#### [Records provided]
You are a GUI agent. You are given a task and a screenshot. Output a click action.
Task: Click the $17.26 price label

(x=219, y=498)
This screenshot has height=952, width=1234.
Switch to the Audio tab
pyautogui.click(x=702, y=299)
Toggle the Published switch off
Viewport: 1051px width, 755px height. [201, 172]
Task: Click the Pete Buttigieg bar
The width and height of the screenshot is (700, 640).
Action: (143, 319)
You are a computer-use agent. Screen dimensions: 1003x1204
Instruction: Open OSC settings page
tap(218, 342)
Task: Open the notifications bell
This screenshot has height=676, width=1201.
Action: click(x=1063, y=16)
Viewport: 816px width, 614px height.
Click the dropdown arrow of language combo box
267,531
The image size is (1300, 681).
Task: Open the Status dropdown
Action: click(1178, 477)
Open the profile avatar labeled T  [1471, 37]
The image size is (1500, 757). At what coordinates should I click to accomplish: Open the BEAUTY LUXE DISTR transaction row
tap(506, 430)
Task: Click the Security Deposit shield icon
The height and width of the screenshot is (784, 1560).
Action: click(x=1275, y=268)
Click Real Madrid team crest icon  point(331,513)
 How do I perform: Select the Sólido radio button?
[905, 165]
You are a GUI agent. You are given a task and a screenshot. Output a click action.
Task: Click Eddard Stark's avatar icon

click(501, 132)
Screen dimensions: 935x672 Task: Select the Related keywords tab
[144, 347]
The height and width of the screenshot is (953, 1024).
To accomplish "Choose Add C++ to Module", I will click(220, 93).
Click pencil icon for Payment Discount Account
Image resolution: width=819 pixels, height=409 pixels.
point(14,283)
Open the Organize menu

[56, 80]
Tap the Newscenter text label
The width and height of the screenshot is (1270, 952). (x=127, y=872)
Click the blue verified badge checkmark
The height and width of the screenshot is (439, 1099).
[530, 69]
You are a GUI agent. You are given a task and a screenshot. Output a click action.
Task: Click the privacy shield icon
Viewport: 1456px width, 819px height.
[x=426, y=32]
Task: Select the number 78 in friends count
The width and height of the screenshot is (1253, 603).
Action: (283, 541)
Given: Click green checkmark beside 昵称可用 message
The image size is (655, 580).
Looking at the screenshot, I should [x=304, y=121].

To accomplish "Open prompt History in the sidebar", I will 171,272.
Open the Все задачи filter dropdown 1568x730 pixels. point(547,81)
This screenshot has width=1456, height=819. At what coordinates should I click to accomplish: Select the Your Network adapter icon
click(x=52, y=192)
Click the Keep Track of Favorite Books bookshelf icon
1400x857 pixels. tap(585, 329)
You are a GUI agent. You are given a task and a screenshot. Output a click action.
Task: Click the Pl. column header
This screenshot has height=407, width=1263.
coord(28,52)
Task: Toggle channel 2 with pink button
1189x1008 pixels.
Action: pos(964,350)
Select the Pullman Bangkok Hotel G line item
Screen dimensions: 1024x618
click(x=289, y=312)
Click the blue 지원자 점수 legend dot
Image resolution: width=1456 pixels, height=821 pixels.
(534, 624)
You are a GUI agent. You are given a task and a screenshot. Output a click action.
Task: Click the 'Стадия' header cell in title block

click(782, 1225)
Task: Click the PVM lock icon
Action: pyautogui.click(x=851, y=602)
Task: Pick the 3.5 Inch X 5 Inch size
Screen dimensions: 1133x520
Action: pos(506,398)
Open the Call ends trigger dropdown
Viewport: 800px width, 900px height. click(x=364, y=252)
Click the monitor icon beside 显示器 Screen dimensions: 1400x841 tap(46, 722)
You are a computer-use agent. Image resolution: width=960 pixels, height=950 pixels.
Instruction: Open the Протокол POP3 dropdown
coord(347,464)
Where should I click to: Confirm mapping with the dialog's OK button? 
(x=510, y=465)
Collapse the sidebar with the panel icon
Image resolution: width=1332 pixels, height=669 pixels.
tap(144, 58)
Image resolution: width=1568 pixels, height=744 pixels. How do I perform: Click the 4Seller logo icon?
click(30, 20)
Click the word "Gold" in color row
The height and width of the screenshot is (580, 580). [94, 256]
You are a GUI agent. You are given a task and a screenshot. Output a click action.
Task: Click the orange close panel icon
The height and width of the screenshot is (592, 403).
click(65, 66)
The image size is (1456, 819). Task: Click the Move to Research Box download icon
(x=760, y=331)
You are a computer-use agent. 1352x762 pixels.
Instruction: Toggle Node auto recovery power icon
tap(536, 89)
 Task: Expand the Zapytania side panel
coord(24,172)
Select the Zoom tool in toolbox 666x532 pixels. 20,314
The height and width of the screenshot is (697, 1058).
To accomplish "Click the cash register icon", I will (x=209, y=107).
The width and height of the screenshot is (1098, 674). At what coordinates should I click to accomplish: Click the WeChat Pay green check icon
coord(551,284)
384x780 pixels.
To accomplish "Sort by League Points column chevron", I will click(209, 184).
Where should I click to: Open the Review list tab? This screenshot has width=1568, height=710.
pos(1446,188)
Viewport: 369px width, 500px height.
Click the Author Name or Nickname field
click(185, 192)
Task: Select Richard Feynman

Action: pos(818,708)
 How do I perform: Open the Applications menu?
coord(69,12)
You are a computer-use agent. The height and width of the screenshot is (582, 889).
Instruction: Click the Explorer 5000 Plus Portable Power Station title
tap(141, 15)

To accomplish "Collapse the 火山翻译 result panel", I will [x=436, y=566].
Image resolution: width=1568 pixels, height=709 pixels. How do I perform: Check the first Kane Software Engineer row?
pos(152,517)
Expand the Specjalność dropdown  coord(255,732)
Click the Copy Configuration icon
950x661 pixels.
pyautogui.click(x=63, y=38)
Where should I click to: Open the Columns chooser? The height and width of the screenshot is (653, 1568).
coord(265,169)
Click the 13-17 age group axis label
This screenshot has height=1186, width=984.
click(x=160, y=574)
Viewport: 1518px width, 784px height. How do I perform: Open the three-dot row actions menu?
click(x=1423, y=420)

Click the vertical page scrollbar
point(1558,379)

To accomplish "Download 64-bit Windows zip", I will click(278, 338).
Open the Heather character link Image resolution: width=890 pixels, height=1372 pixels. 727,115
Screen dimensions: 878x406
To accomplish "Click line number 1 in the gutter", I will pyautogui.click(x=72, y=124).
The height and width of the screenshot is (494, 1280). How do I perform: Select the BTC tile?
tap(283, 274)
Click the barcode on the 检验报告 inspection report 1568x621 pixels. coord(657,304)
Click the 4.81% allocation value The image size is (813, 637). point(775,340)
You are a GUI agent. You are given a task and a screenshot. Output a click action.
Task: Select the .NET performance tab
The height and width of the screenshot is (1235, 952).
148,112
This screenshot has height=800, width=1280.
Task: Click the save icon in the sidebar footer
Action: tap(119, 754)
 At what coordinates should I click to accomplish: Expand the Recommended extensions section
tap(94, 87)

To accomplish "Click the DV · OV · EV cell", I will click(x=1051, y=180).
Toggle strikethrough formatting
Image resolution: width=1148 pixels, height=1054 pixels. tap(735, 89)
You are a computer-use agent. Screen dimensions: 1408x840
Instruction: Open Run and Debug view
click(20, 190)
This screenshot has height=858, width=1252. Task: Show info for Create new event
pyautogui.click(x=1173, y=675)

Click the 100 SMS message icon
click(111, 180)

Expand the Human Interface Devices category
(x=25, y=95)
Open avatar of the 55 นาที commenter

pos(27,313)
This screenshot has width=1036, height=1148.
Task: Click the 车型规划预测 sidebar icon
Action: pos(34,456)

#### [Problem statement]
Turn all the items above into a Markdown table with two columns, Row and Text. Put one line per row, number the rows in order, and leave out blank lines.

#### [Finished exercise]
| Row | Text |
|---|---|
| 1 | You are a GUI agent. You are given a task and a screenshot. Output a click action. |
| 2 | Task: Click the $17.26 price label |
| 3 | (x=219, y=498) |
| 4 | This screenshot has height=952, width=1234. |
| 5 | Switch to the Audio tab |
| 6 | pyautogui.click(x=702, y=299) |
| 7 | Toggle the Published switch off |
| 8 | Viewport: 1051px width, 755px height. [201, 172] |
| 9 | Task: Click the Pete Buttigieg bar |
| 10 | The width and height of the screenshot is (700, 640). |
| 11 | Action: (143, 319) |
| 12 | You are a computer-use agent. Screen dimensions: 1003x1204 |
| 13 | Instruction: Open OSC settings page |
| 14 | tap(218, 342) |
| 15 | Task: Open the notifications bell |
| 16 | This screenshot has height=676, width=1201. |
| 17 | Action: click(x=1063, y=16) |
| 18 | Viewport: 816px width, 614px height. |
| 19 | Click the dropdown arrow of language combo box |
| 20 | 267,531 |
| 21 | The image size is (1300, 681). |
| 22 | Task: Open the Status dropdown |
| 23 | Action: click(1178, 477) |
| 24 | Open the profile avatar labeled T  [1471, 37] |
| 25 | The image size is (1500, 757). At what coordinates should I click to accomplish: Open the BEAUTY LUXE DISTR transaction row |
| 26 | tap(506, 430) |
| 27 | Task: Click the Security Deposit shield icon |
| 28 | The height and width of the screenshot is (784, 1560). |
| 29 | Action: click(x=1275, y=268) |
| 30 | Click Real Madrid team crest icon  point(331,513) |
| 31 |  How do I perform: Select the Sólido radio button? |
| 32 | [905, 165] |
| 33 | You are a GUI agent. You are given a task and a screenshot. Output a click action. |
| 34 | Task: Click Eddard Stark's avatar icon |
| 35 | click(501, 132) |
| 36 | Screen dimensions: 935x672 Task: Select the Related keywords tab |
| 37 | [144, 347] |
| 38 | The height and width of the screenshot is (953, 1024). |
| 39 | To accomplish "Choose Add C++ to Module", I will click(220, 93). |
| 40 | Click pencil icon for Payment Discount Account |
| 41 | Image resolution: width=819 pixels, height=409 pixels. |
| 42 | point(14,283) |
| 43 | Open the Organize menu |
| 44 | [56, 80] |
| 45 | Tap the Newscenter text label |
| 46 | The width and height of the screenshot is (1270, 952). (x=127, y=872) |
| 47 | Click the blue verified badge checkmark |
| 48 | The height and width of the screenshot is (439, 1099). |
| 49 | [530, 69] |
| 50 | You are a GUI agent. You are given a task and a screenshot. Output a click action. |
| 51 | Task: Click the privacy shield icon |
| 52 | Viewport: 1456px width, 819px height. |
| 53 | [x=426, y=32] |
| 54 | Task: Select the number 78 in friends count |
| 55 | The width and height of the screenshot is (1253, 603). |
| 56 | Action: (283, 541) |
| 57 | Given: Click green checkmark beside 昵称可用 message |
| 58 | The image size is (655, 580). |
| 59 | Looking at the screenshot, I should [x=304, y=121]. |
| 60 | To accomplish "Open prompt History in the sidebar", I will 171,272. |
| 61 | Open the Все задачи filter dropdown 1568x730 pixels. point(547,81) |
| 62 | This screenshot has width=1456, height=819. At what coordinates should I click to accomplish: Select the Your Network adapter icon |
| 63 | click(x=52, y=192) |
| 64 | Click the Keep Track of Favorite Books bookshelf icon |
| 65 | 1400x857 pixels. tap(585, 329) |
| 66 | You are a GUI agent. You are given a task and a screenshot. Output a click action. |
| 67 | Task: Click the Pl. column header |
| 68 | This screenshot has height=407, width=1263. |
| 69 | coord(28,52) |
| 70 | Task: Toggle channel 2 with pink button |
| 71 | 1189x1008 pixels. |
| 72 | Action: pos(964,350) |
| 73 | Select the Pullman Bangkok Hotel G line item |
| 74 | Screen dimensions: 1024x618 |
| 75 | click(x=289, y=312) |
| 76 | Click the blue 지원자 점수 legend dot |
| 77 | Image resolution: width=1456 pixels, height=821 pixels. |
| 78 | (534, 624) |
| 79 | You are a GUI agent. You are given a task and a screenshot. Output a click action. |
| 80 | Task: Click the 'Стадия' header cell in title block |
| 81 | click(782, 1225) |
| 82 | Task: Click the PVM lock icon |
| 83 | Action: pyautogui.click(x=851, y=602) |
| 84 | Task: Pick the 3.5 Inch X 5 Inch size |
| 85 | Screen dimensions: 1133x520 |
| 86 | Action: pos(506,398) |
| 87 | Open the Call ends trigger dropdown |
| 88 | Viewport: 800px width, 900px height. click(x=364, y=252) |
| 89 | Click the monitor icon beside 显示器 Screen dimensions: 1400x841 tap(46, 722) |
| 90 | You are a computer-use agent. Image resolution: width=960 pixels, height=950 pixels. |
| 91 | Instruction: Open the Протокол POP3 dropdown |
| 92 | coord(347,464) |
| 93 | Where should I click to: Confirm mapping with the dialog's OK button?  |
| 94 | (x=510, y=465) |
| 95 | Collapse the sidebar with the panel icon |
| 96 | Image resolution: width=1332 pixels, height=669 pixels. |
| 97 | tap(144, 58) |
| 98 | Image resolution: width=1568 pixels, height=744 pixels. How do I perform: Click the 4Seller logo icon? |
| 99 | click(30, 20) |
| 100 | Click the word "Gold" in color row |
| 101 | The height and width of the screenshot is (580, 580). [94, 256] |
| 102 | You are a GUI agent. You are given a task and a screenshot. Output a click action. |
| 103 | Task: Click the orange close panel icon |
| 104 | The height and width of the screenshot is (592, 403). |
| 105 | click(65, 66) |
| 106 | The image size is (1456, 819). Task: Click the Move to Research Box download icon |
| 107 | (x=760, y=331) |
| 108 | You are a computer-use agent. 1352x762 pixels. |
| 109 | Instruction: Toggle Node auto recovery power icon |
| 110 | tap(536, 89) |
| 111 |  Task: Expand the Zapytania side panel |
| 112 | coord(24,172) |
| 113 | Select the Zoom tool in toolbox 666x532 pixels. 20,314 |
| 114 | The height and width of the screenshot is (697, 1058). |
| 115 | To accomplish "Click the cash register icon", I will (x=209, y=107). |
| 116 | The width and height of the screenshot is (1098, 674). At what coordinates should I click to accomplish: Click the WeChat Pay green check icon |
| 117 | coord(551,284) |
| 118 | 384x780 pixels. |
| 119 | To accomplish "Sort by League Points column chevron", I will click(209, 184). |
| 120 | Where should I click to: Open the Review list tab? This screenshot has width=1568, height=710. |
| 121 | pos(1446,188) |
| 122 | Viewport: 369px width, 500px height. |
| 123 | Click the Author Name or Nickname field |
| 124 | click(185, 192) |
| 125 | Task: Select Richard Feynman |
| 126 | Action: pos(818,708) |
| 127 |  How do I perform: Open the Applications menu? |
| 128 | coord(69,12) |
| 129 | You are a computer-use agent. The height and width of the screenshot is (582, 889). |
| 130 | Instruction: Click the Explorer 5000 Plus Portable Power Station title |
| 131 | tap(141, 15) |
| 132 | To accomplish "Collapse the 火山翻译 result panel", I will [x=436, y=566]. |
| 133 | Image resolution: width=1568 pixels, height=709 pixels. How do I perform: Check the first Kane Software Engineer row? |
| 134 | pos(152,517) |
| 135 | Expand the Specjalność dropdown  coord(255,732) |
| 136 | Click the Copy Configuration icon |
| 137 | 950x661 pixels. |
| 138 | pyautogui.click(x=63, y=38) |
| 139 | Where should I click to: Open the Columns chooser? The height and width of the screenshot is (653, 1568). |
| 140 | coord(265,169) |
| 141 | Click the 13-17 age group axis label |
| 142 | This screenshot has height=1186, width=984. |
| 143 | click(x=160, y=574) |
| 144 | Viewport: 1518px width, 784px height. How do I perform: Open the three-dot row actions menu? |
| 145 | click(x=1423, y=420) |
| 146 | Click the vertical page scrollbar |
| 147 | point(1558,379) |
| 148 | To accomplish "Download 64-bit Windows zip", I will click(278, 338). |
| 149 | Open the Heather character link Image resolution: width=890 pixels, height=1372 pixels. 727,115 |
| 150 | Screen dimensions: 878x406 |
| 151 | To accomplish "Click line number 1 in the gutter", I will pyautogui.click(x=72, y=124). |
| 152 | The height and width of the screenshot is (494, 1280). How do I perform: Select the BTC tile? |
| 153 | tap(283, 274) |
| 154 | Click the barcode on the 检验报告 inspection report 1568x621 pixels. coord(657,304) |
| 155 | Click the 4.81% allocation value The image size is (813, 637). point(775,340) |
| 156 | You are a GUI agent. You are given a task and a screenshot. Output a click action. |
| 157 | Task: Select the .NET performance tab |
| 158 | The height and width of the screenshot is (1235, 952). |
| 159 | 148,112 |
| 160 | This screenshot has height=800, width=1280. |
| 161 | Task: Click the save icon in the sidebar footer |
| 162 | Action: tap(119, 754) |
| 163 |  At what coordinates should I click to accomplish: Expand the Recommended extensions section |
| 164 | tap(94, 87) |
| 165 | To accomplish "Click the DV · OV · EV cell", I will click(x=1051, y=180). |
| 166 | Toggle strikethrough formatting |
| 167 | Image resolution: width=1148 pixels, height=1054 pixels. tap(735, 89) |
| 168 | You are a computer-use agent. Screen dimensions: 1408x840 |
| 169 | Instruction: Open Run and Debug view |
| 170 | click(20, 190) |
| 171 | This screenshot has height=858, width=1252. Task: Show info for Create new event |
| 172 | pyautogui.click(x=1173, y=675) |
| 173 | Click the 100 SMS message icon |
| 174 | click(111, 180) |
| 175 | Expand the Human Interface Devices category |
| 176 | (x=25, y=95) |
| 177 | Open avatar of the 55 นาที commenter |
| 178 | pos(27,313) |
| 179 | This screenshot has width=1036, height=1148. |
| 180 | Task: Click the 车型规划预测 sidebar icon |
| 181 | Action: pos(34,456) |